“What happens when the numbers run out?”
Nicolas Cage stars in yet another action thriller, Knowing, as John Koestler, a top college professor and recent widower with a son, Caleb, played by Chandler Canterbury. Once a 50-year-old time capsule is opened at Caleb’s school, John’s life is never the same again. John’s intellectual discussions with his students prime you for a taut, dialogue-ridden plotline, but instead you get a largely action-based experience where filmmakers leave the scenarios and conclusions to your interpretation.
Prophecy and seemingly airtight knowledge spurs responsible actions on John's part, which drives his cross country heroics, including an amazing roadside sequence that's one of the most memorable in years. By the end, John’s emotional spiritual journey, largely resulting in his dramatic actions, becomes more important than his logic and educational prowess.
Caleb’s character stays a bit uneven even though you know the obvious (he misses his mom, etc.), so the ensuing drama and ending relationship between John and Caleb doesn't have a high impact. Australian actress Rose Byrne stars as Diana, the daughter of the young student, Lucinda, who wrote the letter from the capsule that Caleb opens. Rising star Lara Robinson stars as Diana’s young daughter Abby as well as a young Lucinda. Aussie acting veteran Ben Mendelsohn plays John’s colleague Phil. John’s sister, Grace, is played by Nadia Townsend, a close friend of Byrne. The two lead women don’t get a scene together, but they keep audience interest high and the realistic emotions steady.

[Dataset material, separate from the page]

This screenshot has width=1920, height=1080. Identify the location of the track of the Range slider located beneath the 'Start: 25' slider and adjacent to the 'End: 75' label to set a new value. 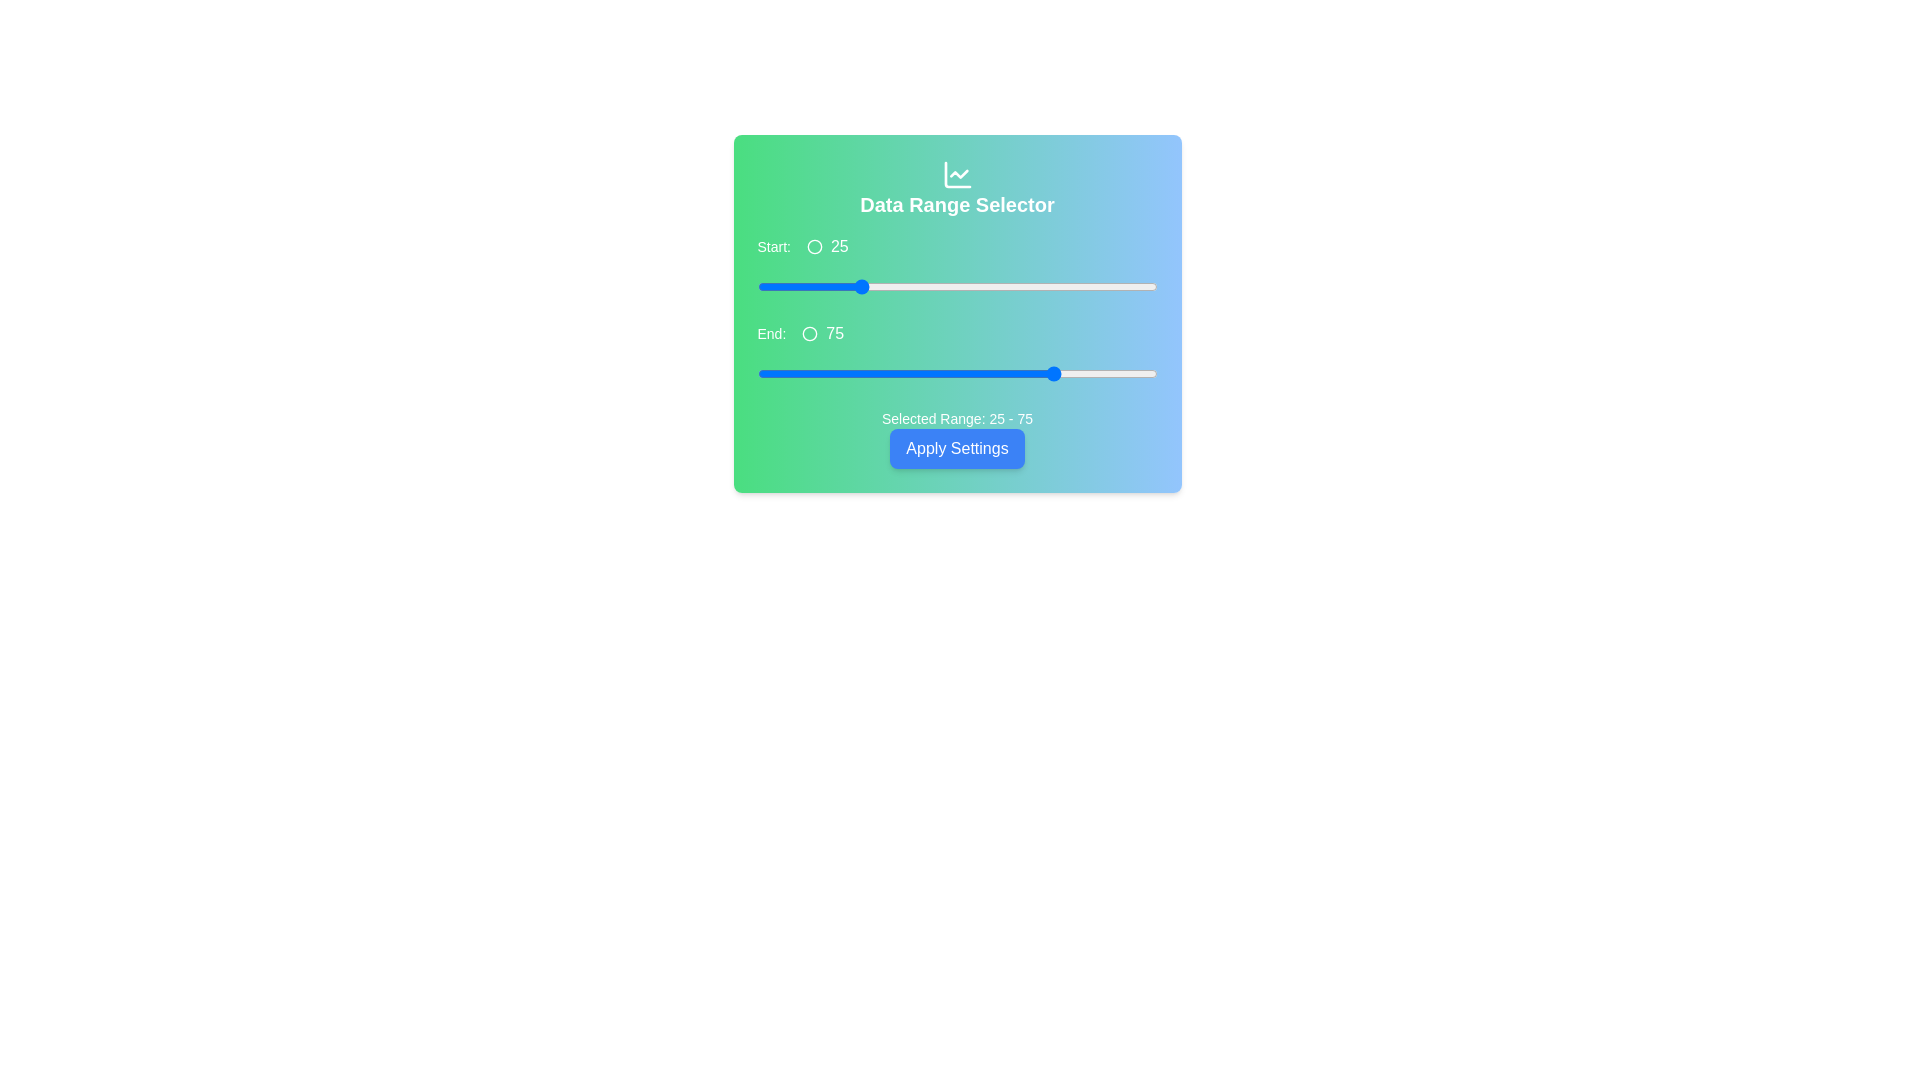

Some mysterious characters also factor into the plot. They function well except their trench coat wardrobe choice might make you question how "non-threatening" they are. Some of these characters are tall enough to make you forget about possible weapons underneath their clothes. A different costume choice would have injected more originality and fewer popular culture/school shooting comparisons/thoughts.
Director Alex Proyas can definitely handle the special effects, lighting, and cinematography that propel this “doom and gloom” plot into a meaningful experience. Filmmakers even add a few appealing hero elements like when characters discuss the assumed sense you get when people you love are in danger and the awesome ability (and responsibility) to help others in need.
The amazing action creates a worldwide scope that won’t overwhelm most audiences throughout this two hour and 10 minute gem, which will likely spark discussion on several different subjects (e.g. fate, coincidences, determinism vs. random events, etc.). The visual effects may hook in general audiences, but if you really invest in John’s family and the haunting discoveries he makes, then you’ll enjoy a personal story containing some echoes of familiar themed films. Recommended and rated PG-13 for disaster sequences, disturbing images and brief strong language.